Once they start thinking about how they're actually going to implement all of these other concretizations of their abstract design, however, it turns out that their design is completely wrong. And now they've painted themself into a corner, and they have to throw the whole thing out. I have seen that over and over. I'm a strong believer in being minimalistic. Unless you actually are going to solve the general problem, don't try and put in place a framework for solving a specific one, because you don't know what that framework should look like.

Bruce Eckel: The Extreme Programmers say, "Do the simplest thing that could possibly work."

Anders Hejlsberg: Yeah, well, Einstein said that, "Do the simplest thing possible, but no simpler." The concern I have about checked exceptions is the handcuffs they put on programmers. You see programmers picking up new APIs that have all these throws clauses, and then you see how convoluted their code gets, and you realize the checked exceptions aren't helping them any. It is sort of these dictatorial API designers telling you how to do your exception handling. They should not be doing that.

I have a total agreement on the handcuffs thing. I didn't realize that until I read this.
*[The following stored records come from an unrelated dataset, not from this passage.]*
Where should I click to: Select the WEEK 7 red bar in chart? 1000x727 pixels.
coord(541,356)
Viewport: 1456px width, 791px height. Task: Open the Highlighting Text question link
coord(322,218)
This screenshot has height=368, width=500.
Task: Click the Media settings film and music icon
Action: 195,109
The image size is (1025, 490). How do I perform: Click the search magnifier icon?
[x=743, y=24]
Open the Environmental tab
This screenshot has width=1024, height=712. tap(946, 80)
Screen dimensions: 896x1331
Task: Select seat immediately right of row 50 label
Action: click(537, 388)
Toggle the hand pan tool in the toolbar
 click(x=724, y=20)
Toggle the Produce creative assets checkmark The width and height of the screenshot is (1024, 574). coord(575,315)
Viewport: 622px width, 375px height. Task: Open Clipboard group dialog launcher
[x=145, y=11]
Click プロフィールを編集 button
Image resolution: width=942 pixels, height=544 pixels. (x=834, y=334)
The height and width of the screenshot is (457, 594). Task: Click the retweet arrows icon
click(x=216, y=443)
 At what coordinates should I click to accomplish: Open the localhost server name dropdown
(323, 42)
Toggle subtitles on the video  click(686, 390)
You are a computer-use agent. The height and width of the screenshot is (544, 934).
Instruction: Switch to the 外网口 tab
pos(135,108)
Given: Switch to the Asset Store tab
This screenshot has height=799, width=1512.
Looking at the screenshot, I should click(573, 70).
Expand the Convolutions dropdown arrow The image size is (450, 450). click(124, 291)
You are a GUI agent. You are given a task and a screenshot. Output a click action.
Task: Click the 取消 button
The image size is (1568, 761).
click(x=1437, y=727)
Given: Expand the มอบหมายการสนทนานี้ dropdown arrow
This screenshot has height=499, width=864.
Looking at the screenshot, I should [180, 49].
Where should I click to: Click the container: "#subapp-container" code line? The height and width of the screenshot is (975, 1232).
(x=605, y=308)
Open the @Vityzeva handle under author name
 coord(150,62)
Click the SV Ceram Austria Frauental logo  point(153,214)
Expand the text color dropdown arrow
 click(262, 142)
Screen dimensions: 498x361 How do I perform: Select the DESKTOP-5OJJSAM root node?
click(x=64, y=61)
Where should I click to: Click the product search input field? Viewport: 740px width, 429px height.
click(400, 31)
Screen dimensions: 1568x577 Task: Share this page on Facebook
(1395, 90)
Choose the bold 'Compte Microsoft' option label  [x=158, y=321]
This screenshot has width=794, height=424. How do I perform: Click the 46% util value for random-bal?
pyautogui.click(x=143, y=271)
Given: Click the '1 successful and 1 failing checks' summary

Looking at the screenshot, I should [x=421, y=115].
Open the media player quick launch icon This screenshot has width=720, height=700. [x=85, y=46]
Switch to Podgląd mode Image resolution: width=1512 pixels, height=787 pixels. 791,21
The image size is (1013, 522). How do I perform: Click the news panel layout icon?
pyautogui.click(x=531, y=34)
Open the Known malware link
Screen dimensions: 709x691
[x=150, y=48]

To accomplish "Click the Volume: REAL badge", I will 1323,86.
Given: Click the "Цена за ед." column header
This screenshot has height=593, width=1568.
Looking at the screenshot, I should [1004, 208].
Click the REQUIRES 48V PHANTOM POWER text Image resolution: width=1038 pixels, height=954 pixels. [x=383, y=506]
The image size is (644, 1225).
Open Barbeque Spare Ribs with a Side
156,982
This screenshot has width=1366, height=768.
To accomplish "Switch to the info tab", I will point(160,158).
I used to think that checked exception is very useful, well.. maybe it is in some ways like reminding the programmer to always catch such exceptions.. like what i did in my previous Java codes. But I also had these feeling of having no choice when the compiler tells you what to do specially when you call a method in a compiled library that throws more than 5 exceptions. What if you call 50 methods in this library and each throws 3 different kinds of exceptions? Hmm... all I can say is that I felt the handcuffs Anders was referring too. You don't want to put handcuffs to other programmer/users of your library, don't you?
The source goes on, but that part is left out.